## EXERCISE GOAL
The listing below must be reproduced in full, exactly as written.

## SOURCE RECORDS
━━━━━━━━━━

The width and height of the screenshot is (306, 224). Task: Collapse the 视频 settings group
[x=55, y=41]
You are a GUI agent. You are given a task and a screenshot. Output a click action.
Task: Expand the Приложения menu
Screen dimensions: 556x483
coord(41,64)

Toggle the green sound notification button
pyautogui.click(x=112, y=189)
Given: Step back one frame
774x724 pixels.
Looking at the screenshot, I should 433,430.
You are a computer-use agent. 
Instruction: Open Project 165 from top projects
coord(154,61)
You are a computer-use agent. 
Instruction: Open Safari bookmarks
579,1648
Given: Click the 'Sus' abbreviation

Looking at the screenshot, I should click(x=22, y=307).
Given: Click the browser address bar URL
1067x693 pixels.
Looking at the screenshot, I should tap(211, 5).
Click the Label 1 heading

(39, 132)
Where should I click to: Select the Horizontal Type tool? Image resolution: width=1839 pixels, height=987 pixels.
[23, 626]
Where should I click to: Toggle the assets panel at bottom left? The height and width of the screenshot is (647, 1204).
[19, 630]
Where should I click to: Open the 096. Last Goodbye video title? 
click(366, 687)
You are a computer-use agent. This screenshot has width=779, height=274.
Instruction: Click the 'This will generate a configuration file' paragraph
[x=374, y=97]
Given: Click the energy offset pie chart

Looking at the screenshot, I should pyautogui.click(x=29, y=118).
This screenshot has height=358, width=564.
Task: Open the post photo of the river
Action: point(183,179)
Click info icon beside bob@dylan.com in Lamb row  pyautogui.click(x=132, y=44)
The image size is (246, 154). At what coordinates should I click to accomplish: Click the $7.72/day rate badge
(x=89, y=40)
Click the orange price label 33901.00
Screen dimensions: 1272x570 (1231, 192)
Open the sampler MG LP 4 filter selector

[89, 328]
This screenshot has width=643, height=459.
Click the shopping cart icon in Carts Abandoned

━━━━━━━━━━

## YOUR SOLUTION
The width and height of the screenshot is (306, 224). Task: Collapse the 视频 settings group
[x=55, y=41]
You are a GUI agent. You are given a task and a screenshot. Output a click action.
Task: Expand the Приложения menu
Screen dimensions: 556x483
coord(41,64)

Toggle the green sound notification button
pyautogui.click(x=112, y=189)
Given: Step back one frame
774x724 pixels.
Looking at the screenshot, I should 433,430.
You are a computer-use agent. 
Instruction: Open Project 165 from top projects
coord(154,61)
You are a computer-use agent. 
Instruction: Open Safari bookmarks
579,1648
Given: Click the 'Sus' abbreviation

Looking at the screenshot, I should click(x=22, y=307).
Given: Click the browser address bar URL
1067x693 pixels.
Looking at the screenshot, I should tap(211, 5).
Click the Label 1 heading

(39, 132)
Where should I click to: Select the Horizontal Type tool? Image resolution: width=1839 pixels, height=987 pixels.
[23, 626]
Where should I click to: Toggle the assets panel at bottom left? The height and width of the screenshot is (647, 1204).
[19, 630]
Where should I click to: Open the 096. Last Goodbye video title? 
click(366, 687)
You are a computer-use agent. This screenshot has width=779, height=274.
Instruction: Click the 'This will generate a configuration file' paragraph
[x=374, y=97]
Given: Click the energy offset pie chart

Looking at the screenshot, I should pyautogui.click(x=29, y=118).
This screenshot has height=358, width=564.
Task: Open the post photo of the river
Action: point(183,179)
Click info icon beside bob@dylan.com in Lamb row  pyautogui.click(x=132, y=44)
The image size is (246, 154). At what coordinates should I click to accomplish: Click the $7.72/day rate badge
(x=89, y=40)
Click the orange price label 33901.00
Screen dimensions: 1272x570 (1231, 192)
Open the sampler MG LP 4 filter selector

[89, 328]
This screenshot has width=643, height=459.
Click the shopping cart icon in Carts Abandoned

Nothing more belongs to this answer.